Keywords: Antibiotic stewardship, Antimicrobial resistance, Bacteremia, Blood culture, Blood epidemiology, Bloodstream, Coinfections, COVID-19, Sepsis
Introduction
The world is in grip of coronavirus disease-2019 (COVID-19) pandemic right now. It originated in the city of Wuhan, Hubei Province, Central China, and has spread globally at an alarming rate. The newly identified SARS-CoV-2 has caused a large number of deaths with tens of thousands of confirmed cases worldwide, posing a serious threat to public health. The global healthcare system appears to be completely overwhelmed by the current pandemic.1,2 With no clinically approved vaccine or specific therapeutic drug available, research on the newly emerged virus is urgently needed.

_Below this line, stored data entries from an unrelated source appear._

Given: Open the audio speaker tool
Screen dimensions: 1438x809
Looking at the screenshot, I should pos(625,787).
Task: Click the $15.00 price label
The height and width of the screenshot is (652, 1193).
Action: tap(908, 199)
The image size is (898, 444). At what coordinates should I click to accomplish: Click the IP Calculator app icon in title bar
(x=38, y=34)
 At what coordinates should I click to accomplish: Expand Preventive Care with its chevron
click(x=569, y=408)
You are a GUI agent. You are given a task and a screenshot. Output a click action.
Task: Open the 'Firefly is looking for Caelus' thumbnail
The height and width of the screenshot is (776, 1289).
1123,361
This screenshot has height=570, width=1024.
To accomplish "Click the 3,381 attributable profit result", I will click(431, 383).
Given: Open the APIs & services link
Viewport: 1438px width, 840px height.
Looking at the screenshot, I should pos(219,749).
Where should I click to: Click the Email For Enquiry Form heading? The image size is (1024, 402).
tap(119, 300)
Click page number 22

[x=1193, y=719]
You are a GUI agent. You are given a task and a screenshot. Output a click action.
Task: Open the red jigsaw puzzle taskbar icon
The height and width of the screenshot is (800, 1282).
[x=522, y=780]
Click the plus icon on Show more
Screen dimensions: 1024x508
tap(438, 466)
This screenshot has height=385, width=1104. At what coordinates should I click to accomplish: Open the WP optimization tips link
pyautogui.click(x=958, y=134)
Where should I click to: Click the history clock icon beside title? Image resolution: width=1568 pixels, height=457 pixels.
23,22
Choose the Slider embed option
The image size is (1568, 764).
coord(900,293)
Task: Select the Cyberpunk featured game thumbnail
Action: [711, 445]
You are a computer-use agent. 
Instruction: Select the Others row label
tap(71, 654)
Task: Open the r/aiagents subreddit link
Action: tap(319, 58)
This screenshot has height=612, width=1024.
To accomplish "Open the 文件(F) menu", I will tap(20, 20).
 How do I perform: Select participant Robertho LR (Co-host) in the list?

Scientists all over the world are engaged in unraveling the mysteries associated with the virus. Information regarding its etiopathogenesis, treatment, and clinical outcome is still evolving. Rapid identification of asymptomatic and mildly symptomatic contacts is the priority for outbreak control till an effective and safe vaccine is developed and becomes available to all or most of the world's population. At the same time, tracking the clinical course and complications occurring in confirmed cases is essential to prepare a robust action plan for understanding the disease and treating patients.1–3
Viral infections are often associated with secondary bacterial infections, thus complicating clinical outcome and prognosis.4–7 Majority of studies during the existing coronavirus pandemic have centered on its epidemiological and clinical characteristics.8–10 Information regarding secondary bacterial infections is limited. Thus, this retrospective observational study was done to determine the prevalence and spectrum of bloodstream infections in COVID-19 patients, admitted in a tertiary care center in Jaipur. The study also sheds light on antimicrobial sensitivity pattern of these isolates and clinical outcome of patients.
Materials and Methods
This is a retrospective laboratory-based observational study conducted in the Department of Microbiology, Mahatma Gandhi Medical College, Jaipur, an approved and high-volume COVID treatment center from March 23, 2020, to August 23, 2020. This is a multispecialty center catering to a wide catchment area in and around Jaipur. Since the onset of pandemic, the hospital has been designated as a COVID care center by the Government of Rajasthan. At the hospital, a separate block of 220 ward beds and 30 intensive care unit (ICU) beds has been completely dedicated for care of COVID-positive patients.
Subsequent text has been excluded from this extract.